Plaintiff points out some inconsistencies and questionable phrases in the act but makes no showing of how they affect his constitutional rights; thus if we are to hold the statute unconstitutional because of inconsistency and questionable phrases, we must hold the act fatal on its face. In view of the rule announced in Attorney General v. Detroit United Railway, supra, and Webster v. Rotary Electric Steel Co. (1948), 321 Mich. 526, and General Motors Corp. v. Unemployment Compensation Commission (1948), 321 Mich. 604, this we decline to do.

Plaintiff also urges inconsistent application of criminal provisions of the act as a reason for its unconstitutionality but we do not have the criminal provision before us, and the act contains a severing clause. CLS 1961, § 338.988 (Stat Ann 1957 Rev § 18.86[18]).

Affirmed, without costs because of public question.
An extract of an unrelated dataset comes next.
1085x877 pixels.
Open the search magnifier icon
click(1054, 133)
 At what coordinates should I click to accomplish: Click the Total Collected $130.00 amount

LESINSKI, C.J., and T.G. KAVANAGH, J., concurred.

NOTES

[1] Repealed and superseded by PA 1965, No 383 (CL 1948, § 338.1501 et seq. [Stat Ann 1965 Cum Supp § 18.86(101) et seq.]).

[2] GCR 1963, 117.2(1).

[3] The reference to section 18 was an obvious error, as section 17 was clearly intended. See CLS 1961, § 338.987 (Stat Ann 1957 Rev § 18.86[17]).

[4] Resolution electing to come under the act passed by more than three-fifths vote. Required by CLS 1956, § 338.987 (Stat Ann 1957 Rev § 18.86[17]).